Is computer vision so advanced that it is already so obvious that self-driving
cars will definitely be safer?

Yes it's a computer which is more reliable at always outputting the same
answer than a human but it's not a simple application this one.

As far as I know most robots get confused at times just as humans do.

I think eventually they will be, because they can learn and share their
knowledge and keep learning about all the real world exceptions without
limitation unlike humans.

But right now or when they are deployed en mass.
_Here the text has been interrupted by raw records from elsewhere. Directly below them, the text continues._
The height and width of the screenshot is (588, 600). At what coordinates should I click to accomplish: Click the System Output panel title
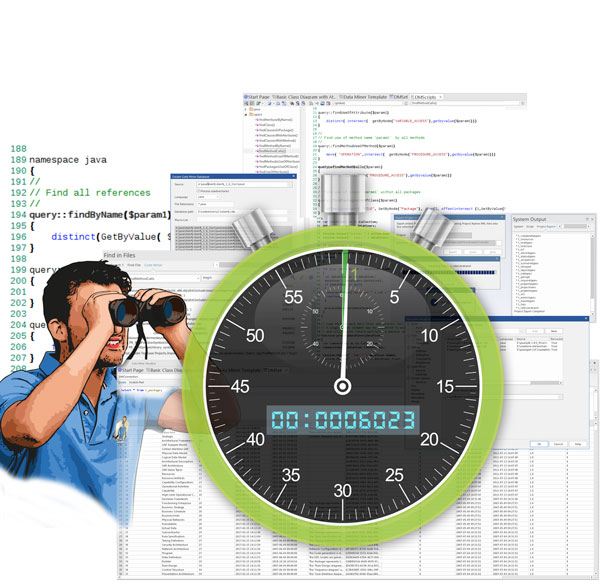pos(532,218)
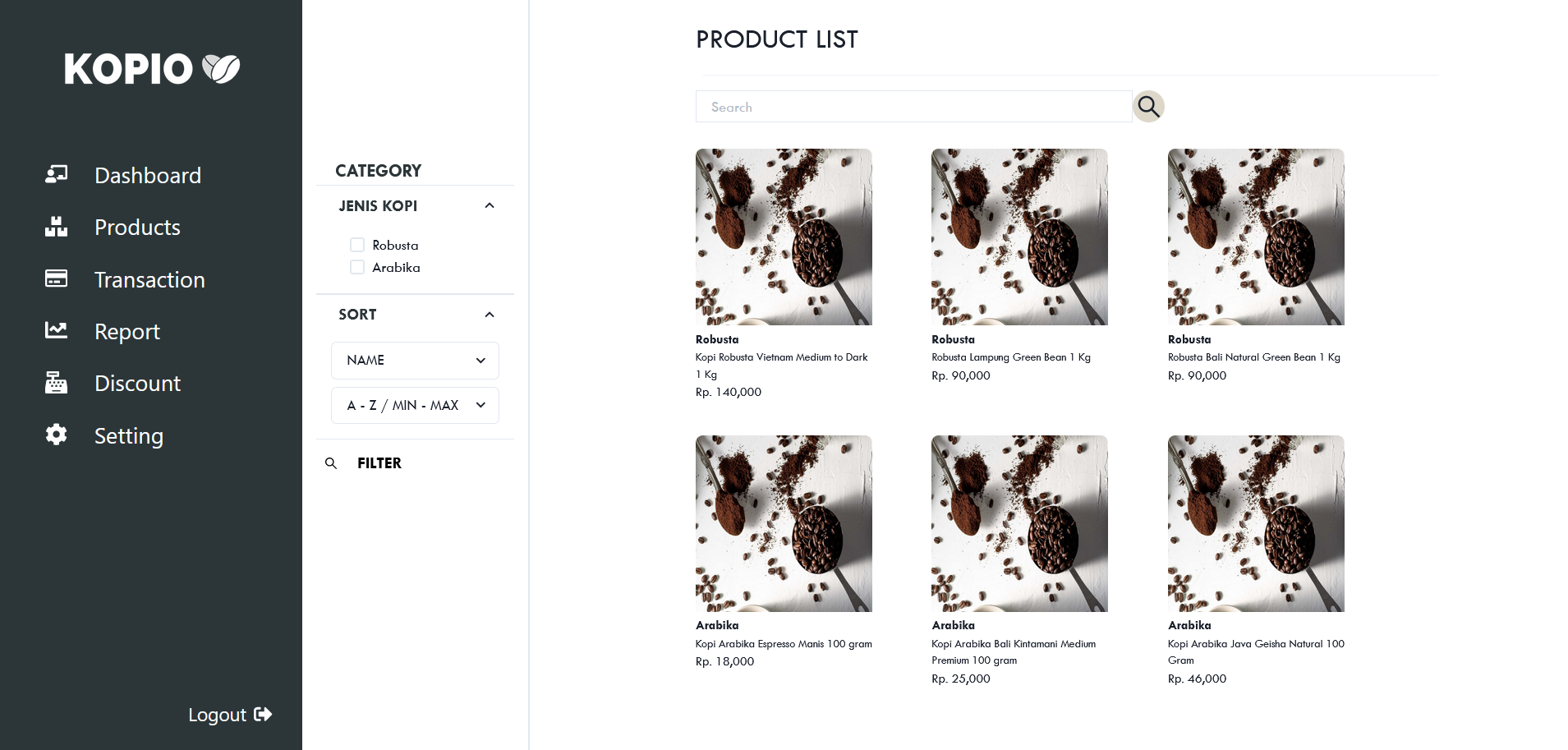The height and width of the screenshot is (750, 1568).
Task: Tick the Arabika checkbox
Action: pos(357,267)
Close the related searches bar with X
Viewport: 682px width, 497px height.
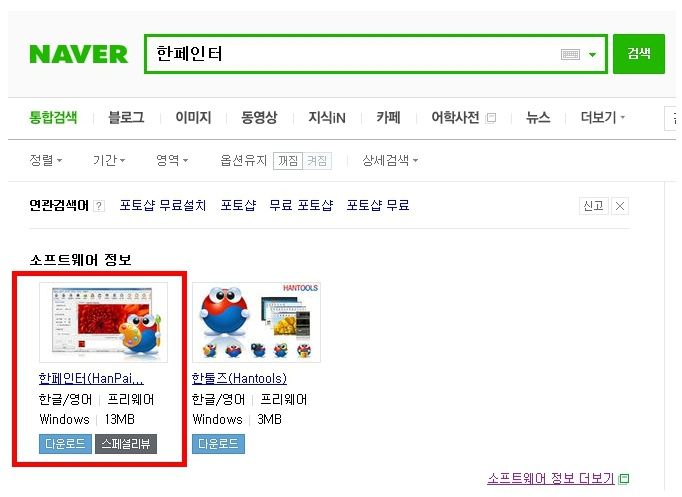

I'm not sure they will
DEFINITELY without exception be safer.

And I know there exists statistics about accident rates per kilometre driven
but aren't those only a few cars driving previously selected and well
documented routes?

------
charles2013
> “The real problem is that the car is too safe...”

no. this statement is fallacious, and i believe it is dangerously misleading.
it sounds like something out of the mouth of a corporate attorney, and not
someone who cares about being _actually_ safe. out here in the real world
driving laws are more like guidelines.

my take on the situation is the car knows and follows all of the written rules
of the road, but not the unwritten ones. kind of like a 16-year-old kid who's
just aced his driving exam, but doesn't yet have a feel for driving. every so
often he encounters a situation not covered by the law or the driver's
handbook, and he's forced to choose the safest course of action on his own.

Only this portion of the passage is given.